AI’s Role in De-Identifying Patient Information
While healthcare facilities could simply use AI to automate the de-identification process, it has multiple unique features they should take advantage of.
Image Recognition Technology
AI can use its image and optical character recognition capabilities to de-identify unstructured and semi-structured data. Instead of being bound to text-based spreadsheets, they can de-identify audio recordings of visits, handwritten clinical notes or medical imaging tests.
Automated Image Annotation
Metadata — information about the data itself, may inadvertently reveal PHI or help hackers re-identify patients. With automated image annotation, AI can automatically assign de-identified labels, captions or keywords to records based on predefined parameters. For example, it could generalize age groups or genders.

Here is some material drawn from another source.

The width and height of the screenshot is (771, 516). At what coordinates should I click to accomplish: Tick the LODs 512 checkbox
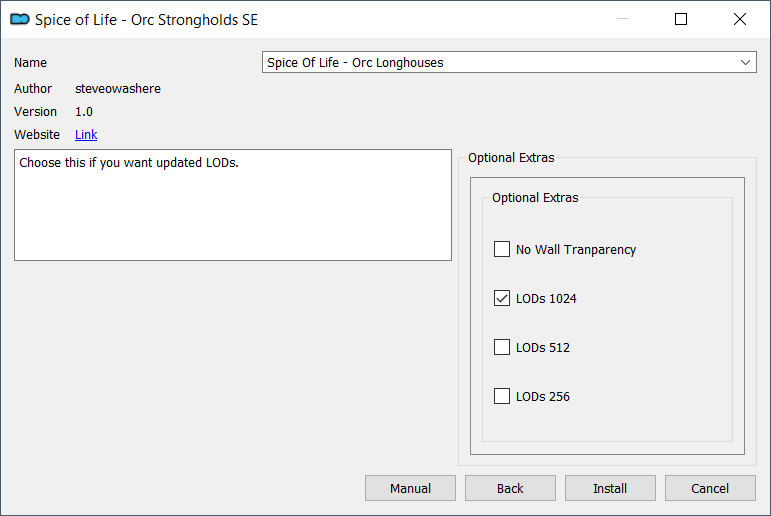coord(502,347)
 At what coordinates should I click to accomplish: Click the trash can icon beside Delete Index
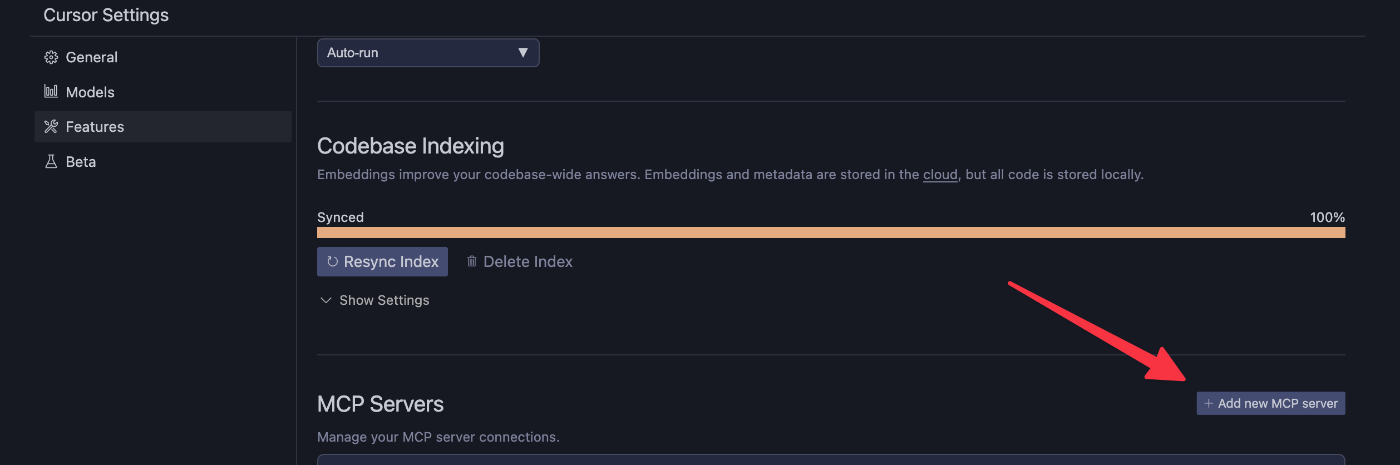(x=472, y=262)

On top of preserving privacy, it makes retrieval easier.
Natural Language Processing
Algorithms use natural language processing to understand text and hold conversations. Healthcare companies can use it to de-identify electronic health records. This technology is intelligent enough to understand its limitations and flag fields for review, so accuracy won’t be an issue.

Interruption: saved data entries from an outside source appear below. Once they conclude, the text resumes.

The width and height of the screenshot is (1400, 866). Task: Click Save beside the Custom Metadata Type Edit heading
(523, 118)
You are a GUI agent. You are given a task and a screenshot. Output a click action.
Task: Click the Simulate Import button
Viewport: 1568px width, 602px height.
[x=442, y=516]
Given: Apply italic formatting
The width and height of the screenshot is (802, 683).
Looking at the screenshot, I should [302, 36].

How Providers Can Use AI to Improve De-Identification
Providers using AI for de-identification, or directly related processes, will experience performance, productivity and security improvements.
Enhancing Encryption Methods
Machine learning models can recognize hidden patterns to enhance key randomness, helping IT teams develop more robust data masking methods. Healthcare providers could take this approach to strengthen format-preserving encryption, a cryptographic technique that retains the plaintext’s formatting after turning it into ciphertext.
Generating Synthetic PHI
Generative models can produce synthetic PII or PHI. Since standard pseudonymization lacks sophistication and is relatively easy to crack, this strategy is ideal. The algorithm can eliminate connections to the original details while ensuring the records remain legible, lessening confusion and minimizing re-identification risk.
Ensuring HIPAA-Compliant APIs
An application programming interface (API) that interacts with electronic PHI must generally adhere to HIPAA. AI can help IT teams manage compliance by automating authentication measures and periodic audits. It can handle the technical aspect of security and even notify leaders when a breach or privacy issue occurs.
The Bottom Line of Using AI for De-Identification
AI can be a powerful business-to-business asset to help healthcare organizations comply with regulations and protect their reputations. IT teams have several implementation options, including generative, machine learning and deep learning models. Whatever their de-identification-related pain points are, this technology can resolve them.